# Source excerpt:
Funding organisation: Federal Commission for Scholarships for Foreign Students (FCS)

 

This project is being conducted as part of the 2023/2024 Swiss Government Excellence Postdoctoral fellowship funded by the Federal Commission for Scholarships for Foreign Students (FCS). It argues for the rethinking of liberal peacebuilding approaches within the broader literature of peace and conflict studies. The liberal peacebuilding approach is based on the assumption that conflicts can be resolved through reforms in the market, adopting liberal democratic political practices and formulation/adoption of norms, doctrines and institutions. While these measures have had some positive impact in some conflict environments, they seem to trigger a crisis and reproduction of violence in other settings. Thus, the liberal peacebuilding model has come under heavy critique for its practical limitations in complex, protracted, and fragmented conflict settings. The project focuses on three case studies namely the conflict in South Sudan, Ethiopia and the Democratic Republic of Congo (DRC) to illustrate that interventions premised on the liberal peacebuilding model to mitigate conflict and alleviate humanitarian crises have largely been ineffective.

# Records to process:
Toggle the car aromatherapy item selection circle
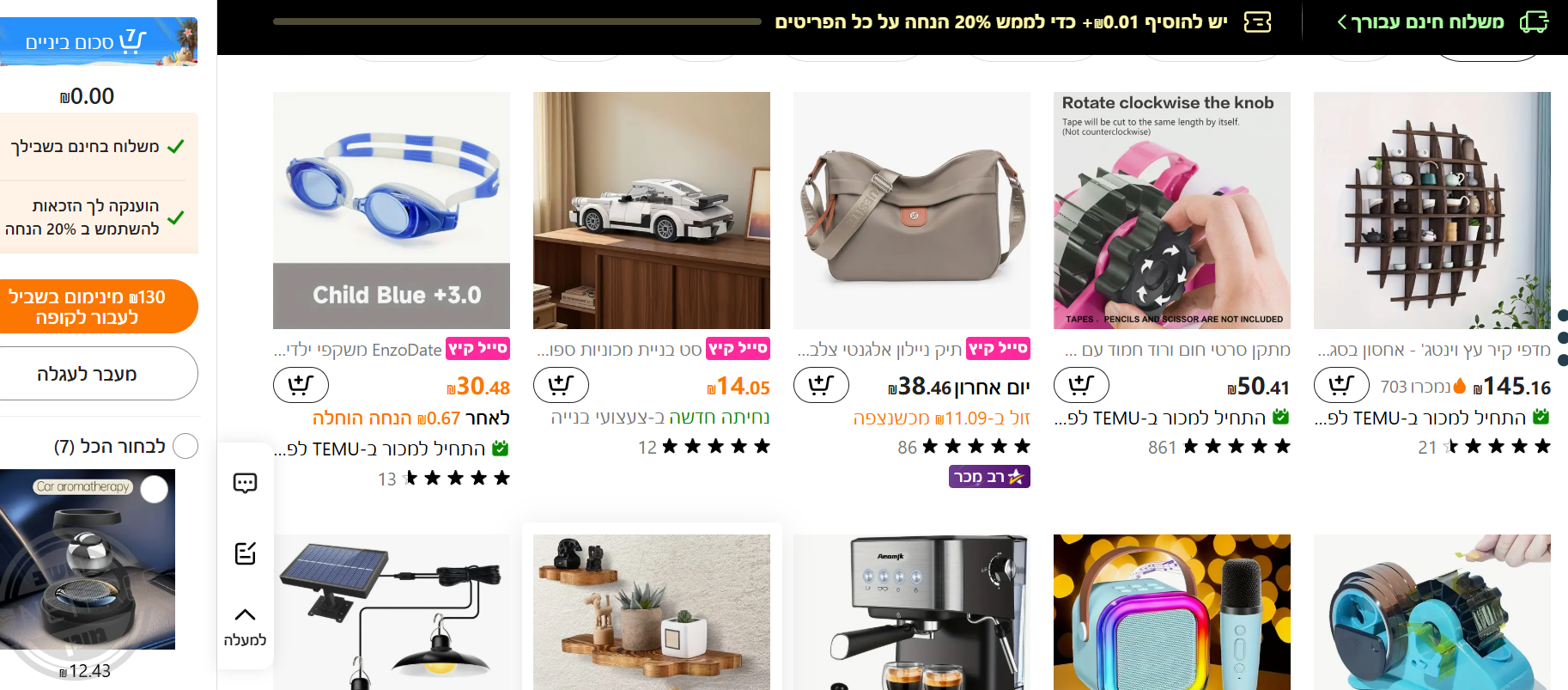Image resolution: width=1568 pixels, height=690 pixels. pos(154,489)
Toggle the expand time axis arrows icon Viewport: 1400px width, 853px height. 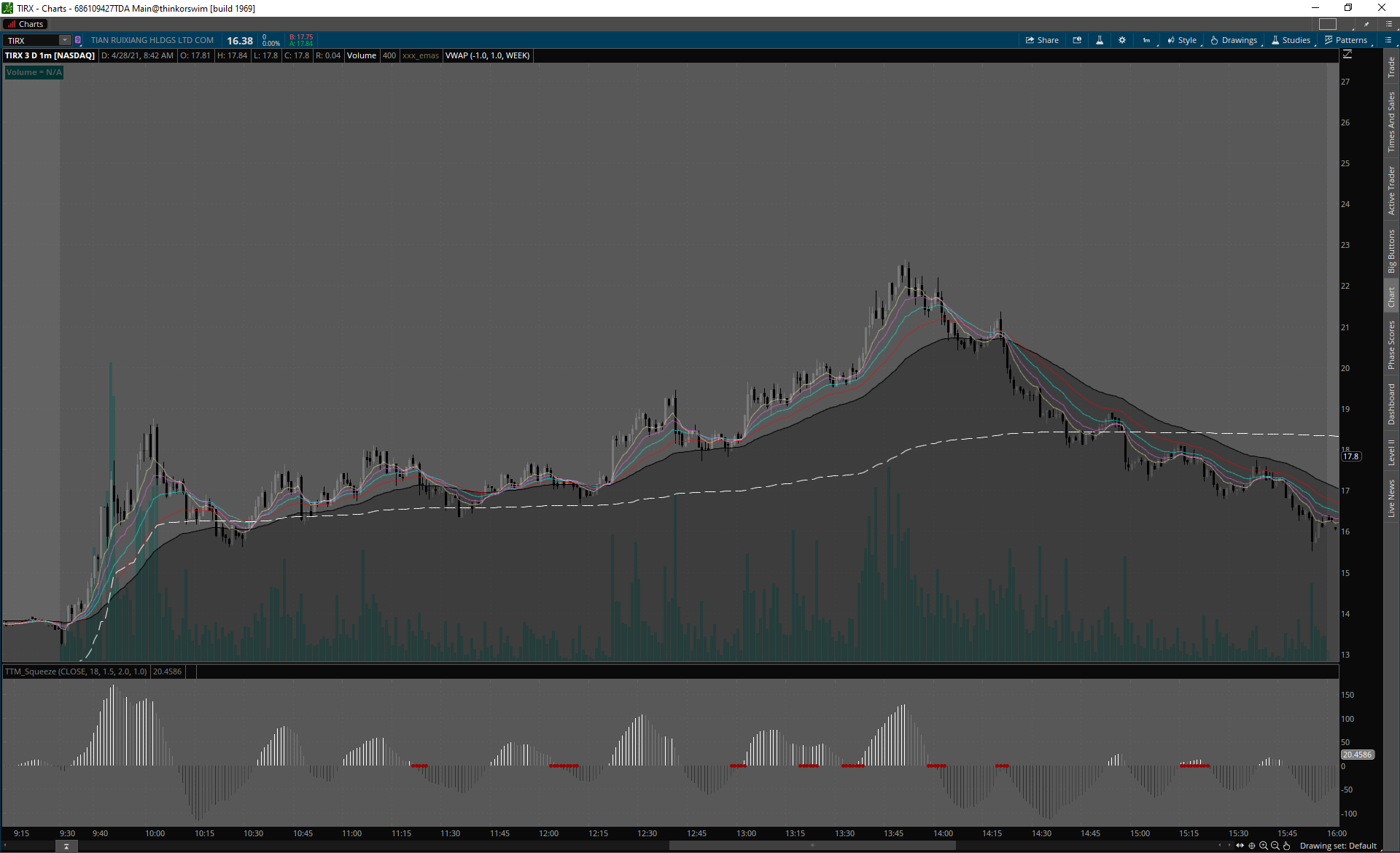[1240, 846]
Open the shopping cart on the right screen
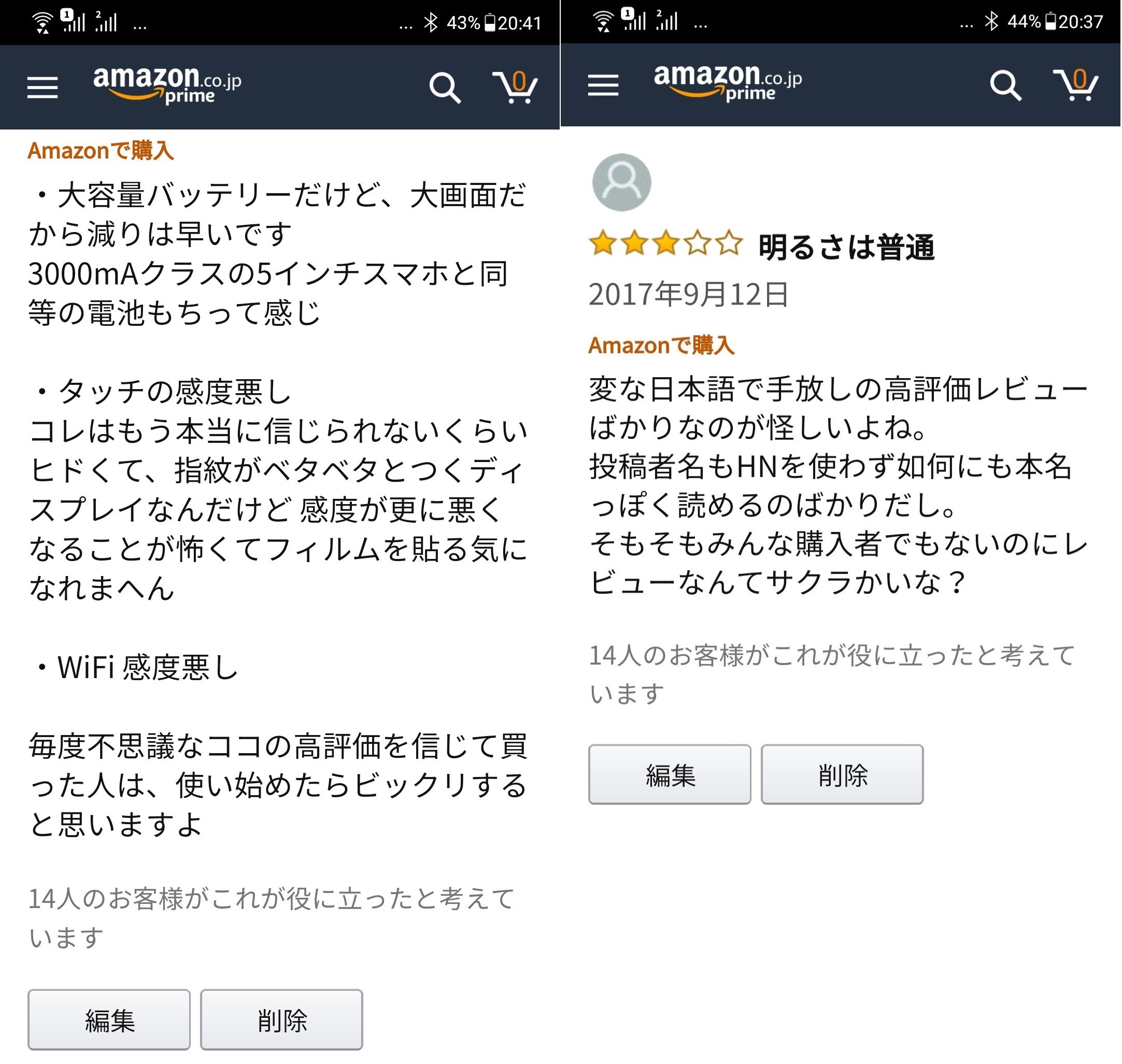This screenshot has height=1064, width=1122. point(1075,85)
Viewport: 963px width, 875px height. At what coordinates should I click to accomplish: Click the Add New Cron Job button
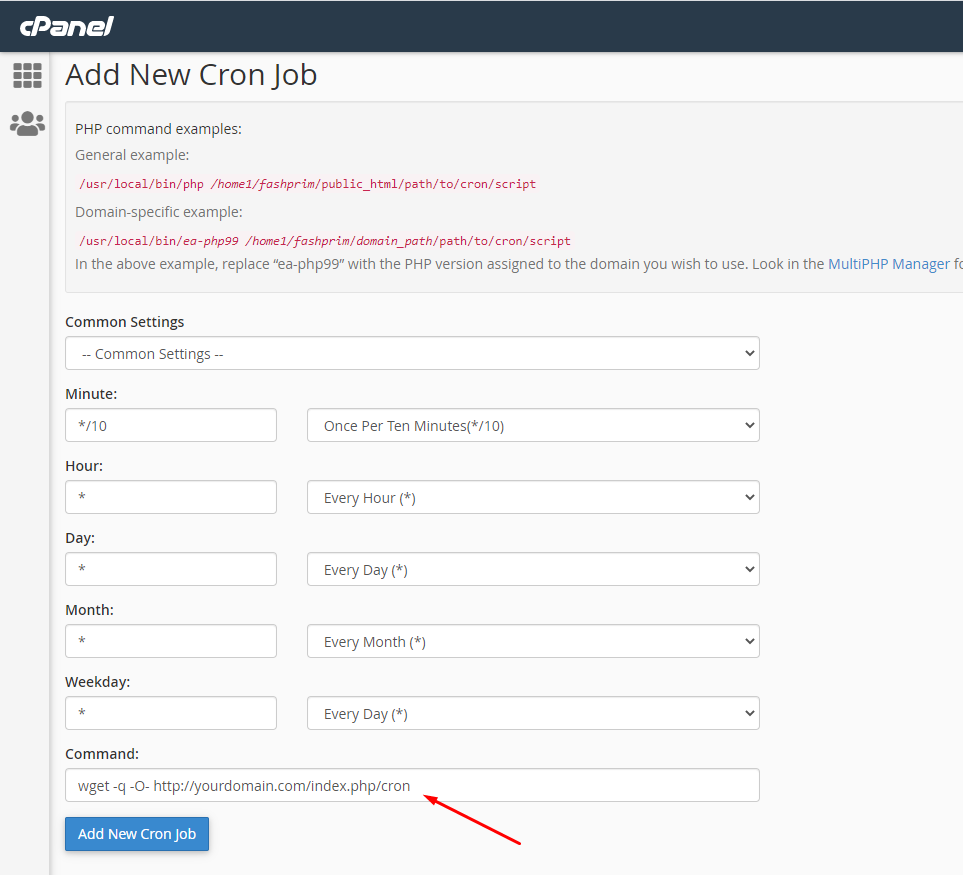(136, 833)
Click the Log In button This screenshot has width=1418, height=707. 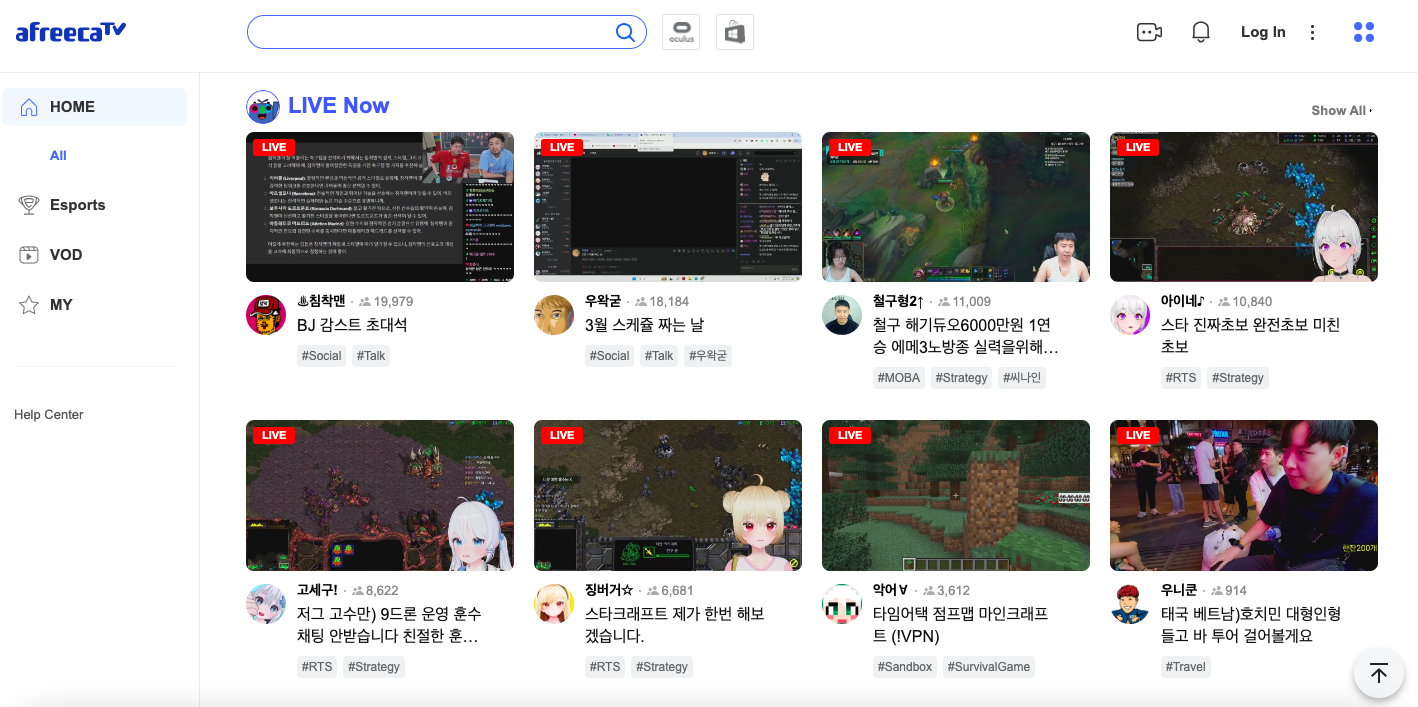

# Short exercise 1:
Recast the stretch of the records from the line containing "Viewport: 963px width, 875px" through the end of the records as a numbered list, omitting blank lines and leaving out the pictures.
# Short exercise 2:
Continue the text on rethinking liberal peacebuilding from where it stops.
The records are unrelated to the text.

# Right answer 1:
1. Viewport: 963px width, 875px height. At what coordinates should I click to accomplish: Click the Add New Cron Job button
2. (136, 833)
3. Click the Log In button This screenshot has width=1418, height=707. 

# Right answer 2:
The project puts forth two core arguments. Firstly, that at the centre of conflicts in the three countries, are hyper local causes and drivers, yet, previous intervention epitomised by the internationally mediated peace agreements, have tended to ignore the hyper locality aspect of the conflict. Secondly, whereas international civil society organisations have shifted attention and resources to the sub-national level, such interventions have largely been driven by outsider agency at the expense of local agency which is emblematic of community preferences for the form of intervention as well as the leverage of indigenous social systems and structures for peace. The project hopes to reinforce the need for conflict-sensitive thinking in the designing and implementation of peace interventions at the local levels to positively transform the conflict landscape in the DRC, South Sudan and Ethiopia. Within the framework of this project, Dr. Nyadera has given a seminar lecture at CCDP and will disseminate the findings of the project through journal publications.